Irán anunció este viernes la incautación de un petrolero extranjero en el Golfo de Omán que transportaba 6 millones de litros de combustible, dos días después que Estados Unidos confiscara un barco petrolero venezolano, medida condenada a nivel internacional.
La televisión iraní informó del segundo carguero intervenido en lo que va de esta semana por una patrulla de la Guardia Revolucionaria, mediante helicópteros y personal armado, ante una orden del Poder Judicial.
El barco pertenecería a un comerciante indo-estadounidense y durante la operación de embargo fueron detenidos 18 tripulantes de la India, Sri Lanka y Bangladesh.
El tribunal Supremo de Ormuz, al sur de la nación persa, ordenó la confiscación del barco extranjero por trasladar combustible diésel de contrabando para ser vendido a mayor precio en la Península Arábiga.
El pasado miércoles el ejército estadounidense incautó un buque petrolero venezolano con dos millones de barriles de petróleo con destino a Cuba y China, en el marco de un inusual despliegue militar en el mar Caribe, desde agosto, con el pretexto de la lucha antidroga en la región, aunque Venezuela ha denunciado un plan para invadir el país sudamericano.

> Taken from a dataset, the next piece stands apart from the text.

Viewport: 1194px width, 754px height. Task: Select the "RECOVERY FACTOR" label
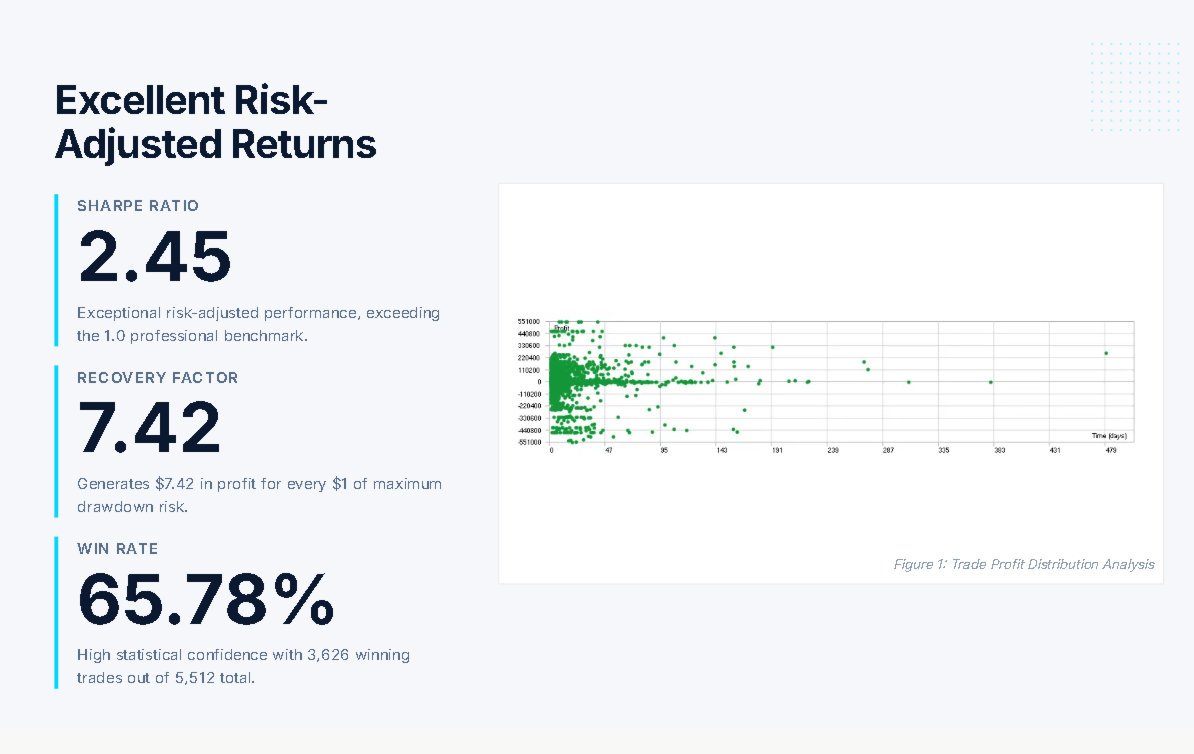coord(158,378)
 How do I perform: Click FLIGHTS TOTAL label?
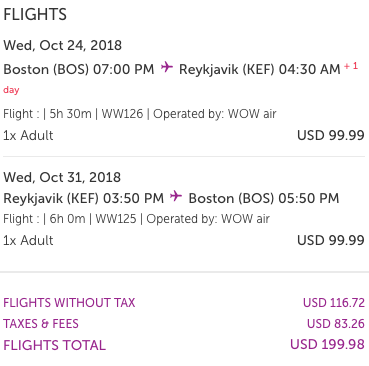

Las autoridades estadounidenses argumentan que se trata de una acción “legal” derivada de un mandato federal, pese a que no existe reconocimiento internacional para esas medidas unilaterales y extraterritoriales, ni jurisdicción alguna que las valide fuera de territorio estadounidense.
China, Rusia, España, Cuba y otras naciones latinoamericanas han expresado su condena por lo que Caracas llama “acto de piratería” por parte de Estados Unidos.
El gobierno de Caracas precisó que el enorme buque petrolero venezolano fue interceptado cuando casi ingresaba al Atlántico, entre Trinidad y Tobago, y Granada.
El portavoz del Ministerio de Exteriores chino, Guo Jiakun, sostuvo este viernes que estas acciones no han estado autorizadas por el Consejo de Seguridad de la ONU y constituye un ejemplo de la práctica de “jurisdicción de brazo largo”, que ha violado los principios fundamentales del orden jurídico global.
España ha calificado de “inaceptables” los ataques de Washington en el Caribe y alertó de que dichas operaciones extrajudiciales violan el Derecho Internacional.
La Cancillería cubana, por su parte, sostuvo que el asalto e incautación por parte de EEUU a un buque petrolero es una “guerra económica” que busca asfixiar económicamente a la isla caribeña e impedir el legítimo derecho de Venezuela a utilizar y comercializar libremente sus recursos naturales con otras naciones.